The Allow: /wp-admin/admin-ajax.php line is important — blocking this can break dynamic features on your front-end that use AJAX. Most WordPress SEO plugins (Yoast, RankMath) generate a robots.txt with these rules automatically.

How to Test Your robots.txt File

Before deploying a robots.txt change, always test it:

  1. Google Search Console robots.txt tester — Go to Settings → robots.txt and test any URL against your current rules to confirm allowed/blocked status.
  2. Direct URL check — Visit yourdomain.com/robots.txt in a browser to confirm the file is accessible and contains the correct content.
  3. Google URL Inspection tool — After making changes, use URL Inspection on a specific page to confirm Googlebot can access it.
  4. Third-party robots.txt validators — Tools like Google's own robots.txt tester parse the file and highlight any syntax errors.

A robots.txt change takes effect the next time Googlebot reads the file — typically within a day or two. Major disallow additions can take a few days to show up as dropped pages in Google Search Console's Coverage report.

Generating a robots.txt File

Our Robots.txt Generator lets you configure your crawling rules using a simple form — choose which directories to allow or disallow, enter your sitemap URL, and the tool generates the correct robots.txt content ready to copy. Pair it with our Sitemap Generator to create both key SEO files in minutes.

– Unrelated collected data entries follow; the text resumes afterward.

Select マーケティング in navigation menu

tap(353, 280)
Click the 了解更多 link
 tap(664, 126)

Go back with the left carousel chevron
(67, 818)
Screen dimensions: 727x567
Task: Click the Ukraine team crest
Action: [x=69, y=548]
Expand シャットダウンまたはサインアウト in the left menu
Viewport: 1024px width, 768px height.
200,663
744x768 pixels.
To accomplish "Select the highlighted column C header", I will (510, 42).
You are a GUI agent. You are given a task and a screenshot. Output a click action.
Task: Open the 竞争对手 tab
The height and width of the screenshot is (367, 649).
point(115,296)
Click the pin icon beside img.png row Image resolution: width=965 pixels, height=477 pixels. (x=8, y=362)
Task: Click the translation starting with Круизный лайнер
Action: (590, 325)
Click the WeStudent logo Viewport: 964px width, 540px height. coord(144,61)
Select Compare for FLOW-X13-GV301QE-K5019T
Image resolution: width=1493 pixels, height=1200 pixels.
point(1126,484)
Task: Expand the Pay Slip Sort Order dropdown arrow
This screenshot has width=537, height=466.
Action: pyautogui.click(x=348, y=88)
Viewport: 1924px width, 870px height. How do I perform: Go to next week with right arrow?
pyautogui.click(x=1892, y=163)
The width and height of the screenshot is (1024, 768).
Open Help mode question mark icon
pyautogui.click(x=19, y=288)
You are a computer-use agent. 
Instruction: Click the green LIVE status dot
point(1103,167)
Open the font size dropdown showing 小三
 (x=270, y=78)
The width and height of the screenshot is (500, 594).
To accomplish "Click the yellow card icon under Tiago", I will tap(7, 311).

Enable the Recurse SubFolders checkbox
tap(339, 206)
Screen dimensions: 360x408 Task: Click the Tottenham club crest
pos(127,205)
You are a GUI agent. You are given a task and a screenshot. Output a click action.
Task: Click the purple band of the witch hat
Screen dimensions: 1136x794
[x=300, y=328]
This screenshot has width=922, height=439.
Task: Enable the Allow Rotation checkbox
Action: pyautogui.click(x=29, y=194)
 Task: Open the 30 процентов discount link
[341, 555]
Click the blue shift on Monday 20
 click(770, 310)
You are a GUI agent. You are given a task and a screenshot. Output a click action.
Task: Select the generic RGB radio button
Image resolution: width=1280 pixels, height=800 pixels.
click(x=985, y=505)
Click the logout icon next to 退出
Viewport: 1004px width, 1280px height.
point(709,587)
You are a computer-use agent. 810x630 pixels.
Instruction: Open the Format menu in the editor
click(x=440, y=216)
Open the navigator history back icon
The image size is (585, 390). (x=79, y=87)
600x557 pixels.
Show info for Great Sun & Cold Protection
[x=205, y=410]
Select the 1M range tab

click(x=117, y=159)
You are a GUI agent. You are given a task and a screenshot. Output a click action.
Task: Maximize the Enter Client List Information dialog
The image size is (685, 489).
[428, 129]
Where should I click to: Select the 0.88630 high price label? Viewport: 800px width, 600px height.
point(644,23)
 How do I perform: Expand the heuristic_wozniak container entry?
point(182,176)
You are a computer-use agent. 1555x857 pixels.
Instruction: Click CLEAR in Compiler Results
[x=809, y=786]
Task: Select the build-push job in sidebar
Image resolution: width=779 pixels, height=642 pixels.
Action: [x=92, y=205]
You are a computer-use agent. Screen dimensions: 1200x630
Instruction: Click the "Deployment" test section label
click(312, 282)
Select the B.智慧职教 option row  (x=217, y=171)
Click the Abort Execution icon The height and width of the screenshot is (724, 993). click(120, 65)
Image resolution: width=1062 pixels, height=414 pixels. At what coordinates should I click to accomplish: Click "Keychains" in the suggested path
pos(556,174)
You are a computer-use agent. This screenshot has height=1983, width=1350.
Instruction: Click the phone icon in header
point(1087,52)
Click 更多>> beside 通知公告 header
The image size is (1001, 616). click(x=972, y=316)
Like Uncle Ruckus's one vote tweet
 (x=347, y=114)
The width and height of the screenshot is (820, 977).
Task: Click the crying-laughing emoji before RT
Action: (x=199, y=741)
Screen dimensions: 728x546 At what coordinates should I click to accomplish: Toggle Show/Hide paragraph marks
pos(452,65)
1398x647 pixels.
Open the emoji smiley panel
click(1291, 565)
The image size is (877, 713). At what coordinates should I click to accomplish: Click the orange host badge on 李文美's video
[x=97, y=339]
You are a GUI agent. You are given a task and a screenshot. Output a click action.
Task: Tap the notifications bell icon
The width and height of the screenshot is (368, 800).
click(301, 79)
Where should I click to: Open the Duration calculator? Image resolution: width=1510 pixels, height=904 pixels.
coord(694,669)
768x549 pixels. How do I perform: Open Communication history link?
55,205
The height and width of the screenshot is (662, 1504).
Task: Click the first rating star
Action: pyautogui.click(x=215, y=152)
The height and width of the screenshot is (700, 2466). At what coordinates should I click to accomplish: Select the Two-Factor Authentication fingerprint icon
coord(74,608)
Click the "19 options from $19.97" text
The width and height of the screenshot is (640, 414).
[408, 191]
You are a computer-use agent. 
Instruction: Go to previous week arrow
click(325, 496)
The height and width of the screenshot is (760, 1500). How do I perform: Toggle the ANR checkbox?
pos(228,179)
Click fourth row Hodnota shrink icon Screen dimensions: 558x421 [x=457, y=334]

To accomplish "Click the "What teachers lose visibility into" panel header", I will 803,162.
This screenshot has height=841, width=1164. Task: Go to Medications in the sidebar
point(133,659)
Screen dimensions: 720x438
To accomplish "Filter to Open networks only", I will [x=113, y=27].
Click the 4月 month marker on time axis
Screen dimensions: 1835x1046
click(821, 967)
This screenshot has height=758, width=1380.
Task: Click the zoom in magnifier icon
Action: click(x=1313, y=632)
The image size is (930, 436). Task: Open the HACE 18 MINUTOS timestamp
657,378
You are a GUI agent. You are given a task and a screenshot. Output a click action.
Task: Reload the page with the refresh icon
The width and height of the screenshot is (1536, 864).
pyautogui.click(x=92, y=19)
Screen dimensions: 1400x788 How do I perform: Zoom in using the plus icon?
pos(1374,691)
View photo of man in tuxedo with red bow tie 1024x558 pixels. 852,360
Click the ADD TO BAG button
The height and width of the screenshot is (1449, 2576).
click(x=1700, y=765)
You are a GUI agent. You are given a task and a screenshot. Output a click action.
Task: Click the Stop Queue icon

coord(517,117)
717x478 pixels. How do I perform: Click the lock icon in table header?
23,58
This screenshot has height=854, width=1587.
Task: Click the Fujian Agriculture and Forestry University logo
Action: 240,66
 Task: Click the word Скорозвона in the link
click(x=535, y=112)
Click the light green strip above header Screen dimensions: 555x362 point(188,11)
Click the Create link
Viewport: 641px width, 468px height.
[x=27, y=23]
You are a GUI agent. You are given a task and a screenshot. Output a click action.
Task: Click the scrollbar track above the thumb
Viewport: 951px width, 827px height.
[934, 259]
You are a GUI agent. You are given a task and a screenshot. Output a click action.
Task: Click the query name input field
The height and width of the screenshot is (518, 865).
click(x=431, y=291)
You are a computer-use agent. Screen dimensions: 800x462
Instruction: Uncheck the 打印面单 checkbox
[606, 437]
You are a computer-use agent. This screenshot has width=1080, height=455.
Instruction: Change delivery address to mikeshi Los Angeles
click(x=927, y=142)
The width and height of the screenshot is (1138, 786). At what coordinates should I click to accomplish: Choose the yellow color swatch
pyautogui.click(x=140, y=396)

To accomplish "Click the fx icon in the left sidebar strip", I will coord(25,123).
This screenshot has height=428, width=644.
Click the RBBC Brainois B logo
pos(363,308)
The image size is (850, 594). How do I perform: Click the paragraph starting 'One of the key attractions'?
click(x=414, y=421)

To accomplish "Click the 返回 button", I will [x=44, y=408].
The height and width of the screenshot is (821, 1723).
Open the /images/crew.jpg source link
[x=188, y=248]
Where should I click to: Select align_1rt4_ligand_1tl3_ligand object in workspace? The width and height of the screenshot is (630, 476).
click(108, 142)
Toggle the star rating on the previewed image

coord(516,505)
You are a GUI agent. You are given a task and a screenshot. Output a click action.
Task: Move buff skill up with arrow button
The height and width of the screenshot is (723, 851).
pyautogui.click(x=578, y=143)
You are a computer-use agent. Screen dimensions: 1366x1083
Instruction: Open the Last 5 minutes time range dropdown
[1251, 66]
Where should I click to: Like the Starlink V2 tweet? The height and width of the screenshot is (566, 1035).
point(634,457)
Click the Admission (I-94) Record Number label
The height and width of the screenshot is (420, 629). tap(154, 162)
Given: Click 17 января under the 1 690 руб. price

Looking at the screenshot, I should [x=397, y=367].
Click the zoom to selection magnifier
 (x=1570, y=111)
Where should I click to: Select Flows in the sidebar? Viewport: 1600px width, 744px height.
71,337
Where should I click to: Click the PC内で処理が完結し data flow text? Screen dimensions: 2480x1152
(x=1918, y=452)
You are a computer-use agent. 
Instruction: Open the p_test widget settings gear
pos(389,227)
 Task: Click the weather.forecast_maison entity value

Generate your robots.txt — free

Build a correct robots.txt file using a simple form. No technical knowledge needed.
Open Robots.txt Generator →

Frequently Asked Questions

What does a robots.txt file do?

robots.txt tells search engine crawlers (Googlebot, Bingbot, etc.) which pages or sections of your site they should or should not crawl. It is placed at the root of your domain (/robots.txt). Crawlers read it before accessing any other page on your site.

Does robots.txt prevent pages from appearing in search results?

No — disallowing a URL in robots.txt prevents Googlebot from crawling it but does not prevent it from being indexed if other pages link to it. To prevent indexing, use a noindex meta tag on the page itself. Disallowing and noindexing together is needed for true removal.

What happens if I block Googlebot by mistake?

If you accidentally block Googlebot from your important pages (e.g., Disallow: /), Google cannot crawl your site. Your pages will eventually be deindexed. Use Google Search Console's robots.txt tester to verify your rules before deploying.

Do I need a robots.txt file if I want everything indexed?

No. If you want all pages crawled and indexed, you don't need a robots.txt file at all — crawlers will access everything by default. However, it is good practice to have one because it lets you specify the location of your sitemap, which helps search engines discover your pages.